Trainers who aren’t about teaching – be it moves, form, function, or daily advice and insight – are often afraid that you’ll learn enough that you’ll no longer need them, and they’ll lose out on the money. Trainers who are about teaching understand that your evolution towards your fitter self will be the best advertising for their business that they could get… for free. A trainer who is apprehensive about answering questions, appears annoyed when you ask them – if you’re asking questions instead of training, they should know how to work the Q&A into your rest periods instead of letting you stall… and I know some of y’all love stalling – or shuts down entirely instead of providing info may not be the trainer for you.
Some people simply need someone to help them get their burn on, and get them out the door. They don’t need convo, they don’t need “mad question asking,” and they don’t need their trainer to provide them anything. And that makes total sense – your trainer still needs to listen, because they need to ensure that your training will actually produce the results you want. If you say you want broad shoulders, a small waist, and muscular thighs, creating a training program that’s going to give you a more boxy frame isn’t going to cut it. See? Listening.
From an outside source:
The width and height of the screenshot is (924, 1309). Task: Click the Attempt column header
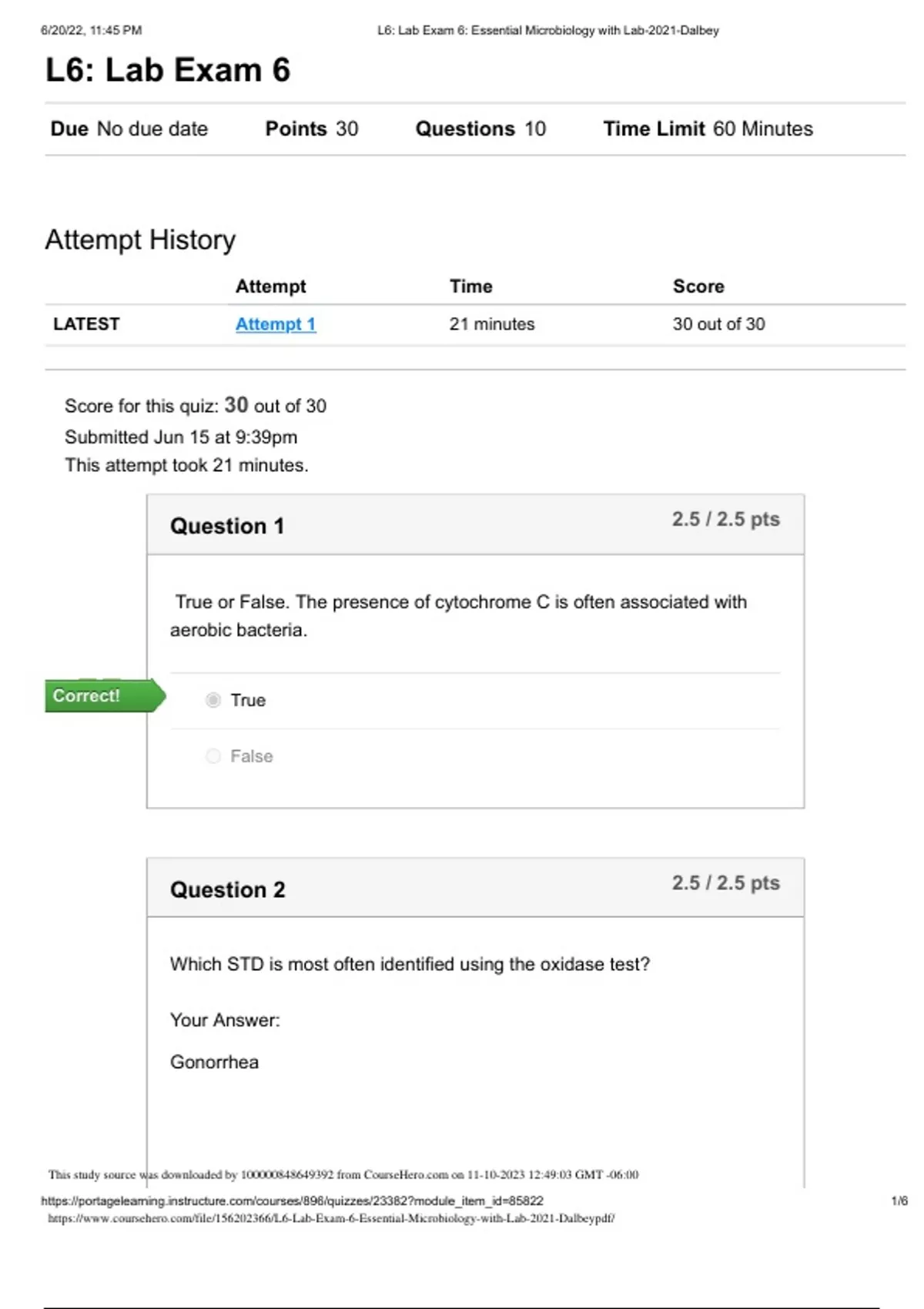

Beyond being a great listener and being able to work outside the confines of shame, everything else is about being sure you know exactly what it is you need, and finding trainers that can give you just that. Word of mouth still serves as the best referral system you can have access to when it comes to finding the trainer for you and, a good trainer will also have a peer to recommend you to if they think you’re better suited for someone else.
There are technical things like “can provide an assessment” and “can work with your health care providers to provide better support where necessary” but, if you’re someone for whom these things are vital, you’ll realize you have an unsuitable trainer faster than you think.
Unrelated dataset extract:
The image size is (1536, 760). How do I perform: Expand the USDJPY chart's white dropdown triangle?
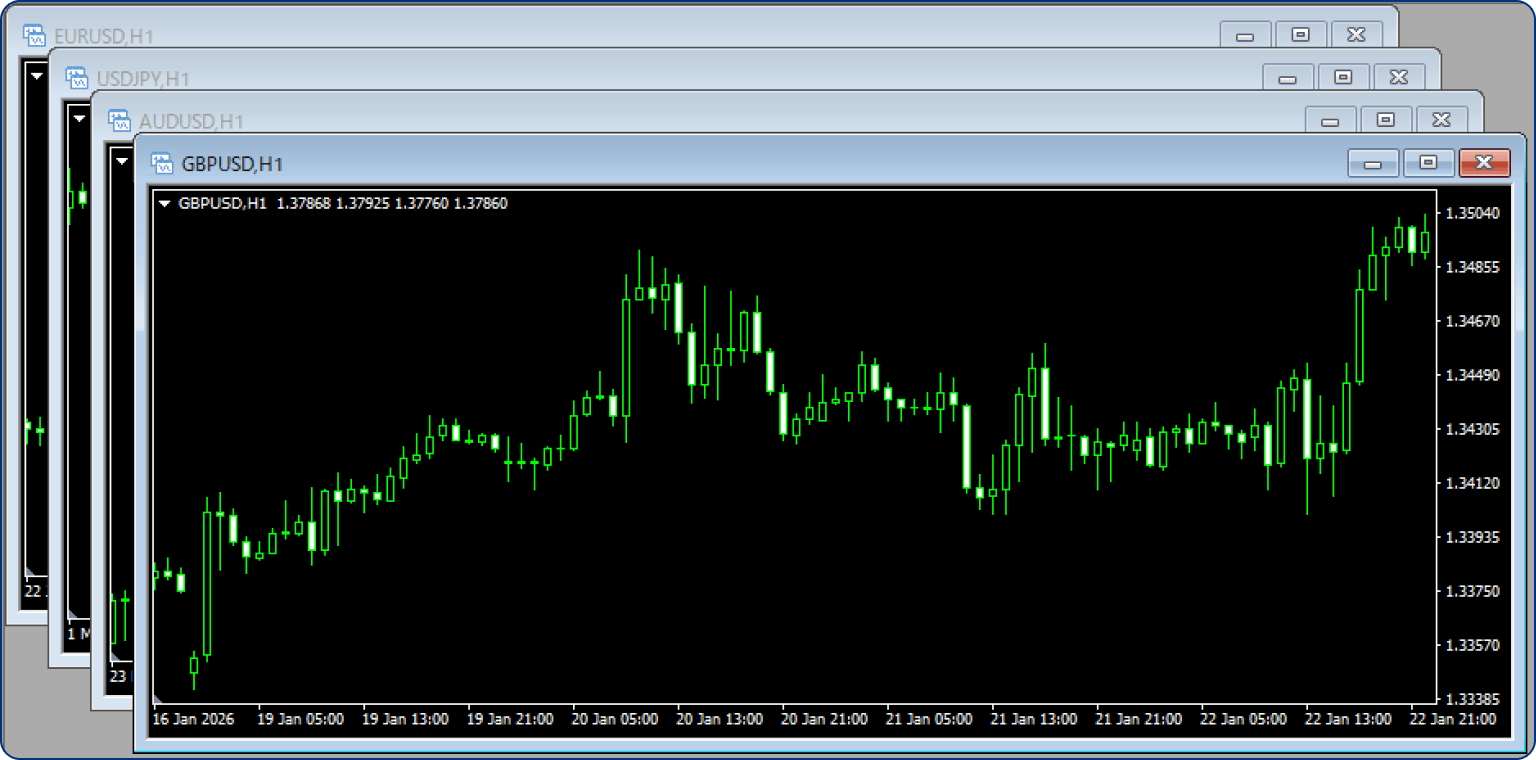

One trainer might specialize in Animal Flow, another might specialize in power lifting, a third might specialize in body sculpting, another might specialize in post-pregnancy or menopausal women, someone else might specialize in youth training, or sports conditioning, or weight loss, or, or, or….. you get the picture. It’s important to go into the trainer-client relationship understanding what your ultimate goals are, what your goal tree looks like, and what you’re willing to do to get there. If you don’t want to be a power lifter, a power lifting trainer will look you in the face and tell you “then I’m not the trainer for you.” And that’s okay.
Know what you want, find a trainer who sees you as another human being desiring to learn, and who trains you like the future boss you’re destined to be. There are bajillion trainers everywhere, but when you look at them through the lens of what you need – yes, putting your needs first – the herd thins itself out… and you’ll have the trainer-client match made in heaven that you wanted!
What specific questions do you have about training for me? What were the characteristics you loved and hated most about trainers you’ve had? Let’s hear ’em!